Redes sociais é com o Facebook, pesquisa é com a Google, música é com o Spotify, filmes e séries é com o Netflix… Realidade aumentada é com a Oculus. A empresa – que ajudou a Samsung a lançar o Gear VR – está a desenvolver o seu próprio produto, o Oculus Rift, e ao mesmo tempo a criar uma plataforma de apps e a desenvolver a própria tecnologia de realidade aumentada.

A realidade aumentada ainda está muito verde, diga-se. É uma experiência imersiva que qualquer um quererá experimentar, mas falta-lhe algo muito importante: a interação com cenários. Na verdade, quando colocas os óculos (seja o Gear VR, seja o Oculus Rift), entras de imediato numa realidade diferente; contudo, não consegues “mexer” nela.

A Oculus parece empenhada em tentar resolver isto, tendo feito ontem duas compras importantes – duas empresas que andam a brincar com as mãos há já algum tempo: a Nimble VR e 13th Lab.

A Nimble VR tem estado a desenvolver, com o Oculus Rift em mente, uma câmara capaz de detectar o movimento da mão. O objectivo da empresa é permitir que, ligando a câmara aos óculos, o utilizador use as suas mãos para controlar uma arma num jogo. De referir que a Nimble VR tinha a decorrer uma campanha de crowdfunding no Kickstarter para financiamento do seu projecto. A campanha contava com mais de 62 500 dólares no final de Outubro, um valor que mais do que duplicou até ontem, altura em que foi cancelada como consequência do negócio de venda à Oculus.

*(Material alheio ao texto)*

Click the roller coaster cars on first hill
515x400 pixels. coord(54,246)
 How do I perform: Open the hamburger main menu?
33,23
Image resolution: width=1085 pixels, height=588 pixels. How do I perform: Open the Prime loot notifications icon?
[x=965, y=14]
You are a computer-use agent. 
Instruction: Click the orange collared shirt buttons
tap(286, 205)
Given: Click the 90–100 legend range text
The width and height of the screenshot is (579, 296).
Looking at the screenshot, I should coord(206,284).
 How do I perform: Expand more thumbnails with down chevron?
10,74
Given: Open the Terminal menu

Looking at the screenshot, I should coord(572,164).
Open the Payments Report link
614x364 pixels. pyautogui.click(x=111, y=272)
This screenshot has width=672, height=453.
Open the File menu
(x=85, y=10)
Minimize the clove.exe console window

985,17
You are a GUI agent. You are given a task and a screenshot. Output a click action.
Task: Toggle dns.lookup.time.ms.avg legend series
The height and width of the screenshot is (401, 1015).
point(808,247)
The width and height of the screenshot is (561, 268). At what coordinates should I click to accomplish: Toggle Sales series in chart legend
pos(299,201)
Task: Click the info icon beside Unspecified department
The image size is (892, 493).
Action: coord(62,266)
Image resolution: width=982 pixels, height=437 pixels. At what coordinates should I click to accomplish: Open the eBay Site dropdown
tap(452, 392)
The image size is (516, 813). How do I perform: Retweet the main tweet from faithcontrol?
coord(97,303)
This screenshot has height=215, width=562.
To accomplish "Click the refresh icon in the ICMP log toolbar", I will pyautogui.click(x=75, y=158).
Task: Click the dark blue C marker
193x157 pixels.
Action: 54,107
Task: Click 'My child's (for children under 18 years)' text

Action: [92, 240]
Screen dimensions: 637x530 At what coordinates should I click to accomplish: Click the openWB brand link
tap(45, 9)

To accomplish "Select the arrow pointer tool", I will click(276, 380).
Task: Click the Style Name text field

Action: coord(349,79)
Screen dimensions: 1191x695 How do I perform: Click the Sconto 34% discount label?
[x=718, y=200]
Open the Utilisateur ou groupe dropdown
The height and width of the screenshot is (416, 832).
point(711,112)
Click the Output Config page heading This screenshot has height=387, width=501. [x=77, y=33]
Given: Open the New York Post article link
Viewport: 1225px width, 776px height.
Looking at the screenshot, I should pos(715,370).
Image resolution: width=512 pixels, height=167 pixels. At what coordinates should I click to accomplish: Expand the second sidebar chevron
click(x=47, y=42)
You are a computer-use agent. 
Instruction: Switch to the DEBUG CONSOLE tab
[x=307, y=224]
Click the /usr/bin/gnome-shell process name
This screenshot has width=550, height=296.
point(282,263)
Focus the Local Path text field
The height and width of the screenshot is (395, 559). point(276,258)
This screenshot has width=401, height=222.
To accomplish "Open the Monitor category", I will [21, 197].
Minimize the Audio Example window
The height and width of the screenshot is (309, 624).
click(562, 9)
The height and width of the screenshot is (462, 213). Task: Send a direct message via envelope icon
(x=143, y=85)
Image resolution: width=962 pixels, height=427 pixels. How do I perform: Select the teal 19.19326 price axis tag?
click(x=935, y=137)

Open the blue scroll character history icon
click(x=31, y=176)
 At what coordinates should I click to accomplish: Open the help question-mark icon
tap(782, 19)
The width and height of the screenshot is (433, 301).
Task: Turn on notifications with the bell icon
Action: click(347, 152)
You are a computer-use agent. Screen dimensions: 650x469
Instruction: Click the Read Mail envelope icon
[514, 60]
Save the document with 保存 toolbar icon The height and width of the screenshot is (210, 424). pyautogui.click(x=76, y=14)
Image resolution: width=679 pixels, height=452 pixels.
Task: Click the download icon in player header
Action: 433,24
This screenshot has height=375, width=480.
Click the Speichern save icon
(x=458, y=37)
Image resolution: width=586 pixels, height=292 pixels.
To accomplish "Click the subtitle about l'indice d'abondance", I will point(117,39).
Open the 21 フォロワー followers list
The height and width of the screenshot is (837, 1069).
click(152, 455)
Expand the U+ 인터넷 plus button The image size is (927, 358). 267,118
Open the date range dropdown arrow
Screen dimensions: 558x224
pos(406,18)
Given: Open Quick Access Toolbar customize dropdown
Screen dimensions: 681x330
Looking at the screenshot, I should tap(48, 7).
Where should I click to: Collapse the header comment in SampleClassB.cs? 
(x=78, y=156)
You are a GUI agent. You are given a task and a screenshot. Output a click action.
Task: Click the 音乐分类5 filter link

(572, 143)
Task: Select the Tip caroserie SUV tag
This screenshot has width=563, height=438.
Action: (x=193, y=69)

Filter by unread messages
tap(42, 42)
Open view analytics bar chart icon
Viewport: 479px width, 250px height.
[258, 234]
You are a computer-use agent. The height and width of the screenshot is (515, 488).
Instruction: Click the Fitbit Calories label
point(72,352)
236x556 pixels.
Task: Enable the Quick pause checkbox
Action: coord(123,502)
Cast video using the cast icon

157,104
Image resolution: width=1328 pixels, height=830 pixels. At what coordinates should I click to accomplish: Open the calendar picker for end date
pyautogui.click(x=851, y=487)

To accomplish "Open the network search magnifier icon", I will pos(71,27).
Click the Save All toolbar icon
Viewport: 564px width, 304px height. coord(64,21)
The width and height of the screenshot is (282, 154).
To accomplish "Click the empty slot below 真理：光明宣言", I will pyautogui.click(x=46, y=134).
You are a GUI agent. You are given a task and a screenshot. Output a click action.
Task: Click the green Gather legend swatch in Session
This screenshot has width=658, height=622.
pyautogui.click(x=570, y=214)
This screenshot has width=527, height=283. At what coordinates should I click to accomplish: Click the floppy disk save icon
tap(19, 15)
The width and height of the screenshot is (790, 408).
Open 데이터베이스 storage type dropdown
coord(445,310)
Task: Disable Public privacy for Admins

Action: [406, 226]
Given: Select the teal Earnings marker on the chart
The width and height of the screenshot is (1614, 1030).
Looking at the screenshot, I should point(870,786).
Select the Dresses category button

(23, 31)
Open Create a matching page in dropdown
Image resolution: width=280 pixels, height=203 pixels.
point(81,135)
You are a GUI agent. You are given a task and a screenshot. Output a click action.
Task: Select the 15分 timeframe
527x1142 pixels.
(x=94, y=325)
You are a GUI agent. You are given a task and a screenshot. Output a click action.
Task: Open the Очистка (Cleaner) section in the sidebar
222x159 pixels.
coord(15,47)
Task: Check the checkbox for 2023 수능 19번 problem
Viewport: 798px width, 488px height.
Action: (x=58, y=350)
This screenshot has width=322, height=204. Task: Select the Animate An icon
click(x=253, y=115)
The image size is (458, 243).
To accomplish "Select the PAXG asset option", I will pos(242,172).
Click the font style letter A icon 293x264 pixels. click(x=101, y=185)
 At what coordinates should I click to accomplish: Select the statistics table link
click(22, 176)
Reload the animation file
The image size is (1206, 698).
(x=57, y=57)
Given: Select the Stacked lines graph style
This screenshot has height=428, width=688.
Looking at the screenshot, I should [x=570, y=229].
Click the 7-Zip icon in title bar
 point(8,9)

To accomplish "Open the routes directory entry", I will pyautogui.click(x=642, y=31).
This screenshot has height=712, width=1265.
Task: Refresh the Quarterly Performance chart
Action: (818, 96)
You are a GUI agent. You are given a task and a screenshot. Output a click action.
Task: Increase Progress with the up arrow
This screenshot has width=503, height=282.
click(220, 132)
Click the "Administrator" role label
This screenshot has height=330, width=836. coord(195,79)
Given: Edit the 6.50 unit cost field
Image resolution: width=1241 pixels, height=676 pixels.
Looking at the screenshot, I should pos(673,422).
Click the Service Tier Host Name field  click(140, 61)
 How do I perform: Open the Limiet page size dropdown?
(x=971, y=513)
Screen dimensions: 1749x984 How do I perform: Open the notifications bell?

Já a 13th Lab dedica-se à criação de mapas 3D usando image data, mas também se dedica a detecção de imagem e realidade aumentada. Esta empresa consegue, por exemplo, detectar uma sala na nossa realidade e substitui-la por uma outra sala, imaginária, em realidade aumentada (que só vês com o Oculus Rift na cabeça).